**WHAT TO WORK ON**. Reproduce every line of the listing below word for word.

**DATA SUPPLIED**.
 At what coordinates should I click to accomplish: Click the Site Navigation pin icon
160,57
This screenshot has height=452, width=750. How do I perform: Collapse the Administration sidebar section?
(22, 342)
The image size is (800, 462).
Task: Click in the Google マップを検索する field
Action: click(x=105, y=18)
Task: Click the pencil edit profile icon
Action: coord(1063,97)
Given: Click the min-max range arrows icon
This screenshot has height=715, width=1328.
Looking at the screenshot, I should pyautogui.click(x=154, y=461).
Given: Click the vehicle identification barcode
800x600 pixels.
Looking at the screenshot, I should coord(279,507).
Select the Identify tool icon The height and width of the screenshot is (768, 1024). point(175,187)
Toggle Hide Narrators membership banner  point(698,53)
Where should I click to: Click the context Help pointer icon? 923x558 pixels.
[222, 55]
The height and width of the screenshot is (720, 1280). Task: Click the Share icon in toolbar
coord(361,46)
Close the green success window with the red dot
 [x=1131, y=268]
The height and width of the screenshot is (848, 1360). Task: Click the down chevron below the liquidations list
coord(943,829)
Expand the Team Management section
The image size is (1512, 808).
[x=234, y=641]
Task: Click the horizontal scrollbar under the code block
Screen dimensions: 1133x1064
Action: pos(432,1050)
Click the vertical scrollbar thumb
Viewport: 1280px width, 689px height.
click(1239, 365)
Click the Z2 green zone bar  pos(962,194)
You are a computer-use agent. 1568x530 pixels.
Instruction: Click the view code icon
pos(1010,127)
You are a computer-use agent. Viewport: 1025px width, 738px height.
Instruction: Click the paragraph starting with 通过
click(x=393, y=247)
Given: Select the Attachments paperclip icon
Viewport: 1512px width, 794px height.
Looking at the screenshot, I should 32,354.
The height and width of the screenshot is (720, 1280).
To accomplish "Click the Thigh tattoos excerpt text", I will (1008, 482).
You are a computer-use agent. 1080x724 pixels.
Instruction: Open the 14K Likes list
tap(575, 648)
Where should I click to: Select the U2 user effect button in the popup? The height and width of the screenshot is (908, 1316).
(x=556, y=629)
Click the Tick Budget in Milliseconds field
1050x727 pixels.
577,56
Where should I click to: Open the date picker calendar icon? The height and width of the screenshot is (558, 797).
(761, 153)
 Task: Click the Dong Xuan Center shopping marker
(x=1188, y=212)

**ANSWER FOR THE TASK**.
 At what coordinates should I click to accomplish: Click the Site Navigation pin icon
160,57
This screenshot has height=452, width=750. How do I perform: Collapse the Administration sidebar section?
(22, 342)
The image size is (800, 462).
Task: Click in the Google マップを検索する field
Action: click(x=105, y=18)
Task: Click the pencil edit profile icon
Action: coord(1063,97)
Given: Click the min-max range arrows icon
This screenshot has height=715, width=1328.
Looking at the screenshot, I should pyautogui.click(x=154, y=461).
Given: Click the vehicle identification barcode
800x600 pixels.
Looking at the screenshot, I should coord(279,507).
Select the Identify tool icon The height and width of the screenshot is (768, 1024). point(175,187)
Toggle Hide Narrators membership banner  point(698,53)
Where should I click to: Click the context Help pointer icon? 923x558 pixels.
[222, 55]
The height and width of the screenshot is (720, 1280). Task: Click the Share icon in toolbar
coord(361,46)
Close the green success window with the red dot
 [x=1131, y=268]
The height and width of the screenshot is (848, 1360). Task: Click the down chevron below the liquidations list
coord(943,829)
Expand the Team Management section
The image size is (1512, 808).
[x=234, y=641]
Task: Click the horizontal scrollbar under the code block
Screen dimensions: 1133x1064
Action: pos(432,1050)
Click the vertical scrollbar thumb
Viewport: 1280px width, 689px height.
click(1239, 365)
Click the Z2 green zone bar  pos(962,194)
You are a computer-use agent. 1568x530 pixels.
Instruction: Click the view code icon
pos(1010,127)
You are a computer-use agent. Viewport: 1025px width, 738px height.
Instruction: Click the paragraph starting with 通过
click(x=393, y=247)
Given: Select the Attachments paperclip icon
Viewport: 1512px width, 794px height.
Looking at the screenshot, I should 32,354.
The height and width of the screenshot is (720, 1280).
To accomplish "Click the Thigh tattoos excerpt text", I will (1008, 482).
You are a computer-use agent. 1080x724 pixels.
Instruction: Open the 14K Likes list
tap(575, 648)
Where should I click to: Select the U2 user effect button in the popup? The height and width of the screenshot is (908, 1316).
(x=556, y=629)
Click the Tick Budget in Milliseconds field
1050x727 pixels.
577,56
Where should I click to: Open the date picker calendar icon? The height and width of the screenshot is (558, 797).
(761, 153)
 Task: Click the Dong Xuan Center shopping marker
(x=1188, y=212)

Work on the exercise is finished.